═════ Data supplied

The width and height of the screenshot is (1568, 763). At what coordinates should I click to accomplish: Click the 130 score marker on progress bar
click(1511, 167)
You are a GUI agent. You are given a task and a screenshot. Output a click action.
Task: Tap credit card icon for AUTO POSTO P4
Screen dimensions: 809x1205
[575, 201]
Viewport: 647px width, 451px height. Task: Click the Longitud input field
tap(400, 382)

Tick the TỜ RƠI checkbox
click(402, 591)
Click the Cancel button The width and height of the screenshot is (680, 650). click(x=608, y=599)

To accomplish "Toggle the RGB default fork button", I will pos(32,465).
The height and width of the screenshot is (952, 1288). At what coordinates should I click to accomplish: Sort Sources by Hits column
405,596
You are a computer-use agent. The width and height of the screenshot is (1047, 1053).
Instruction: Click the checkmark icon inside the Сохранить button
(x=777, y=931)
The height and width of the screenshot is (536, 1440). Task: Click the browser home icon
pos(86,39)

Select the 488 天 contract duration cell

══════════

• _Required work_: In the entries above, locate every line with the word "agent" and copy it.

• _Result below_:
You are a GUI agent. You are given a task and a screenshot. Output a click action.
You are a computer-use agent. The width and height of the screenshot is (1047, 1053).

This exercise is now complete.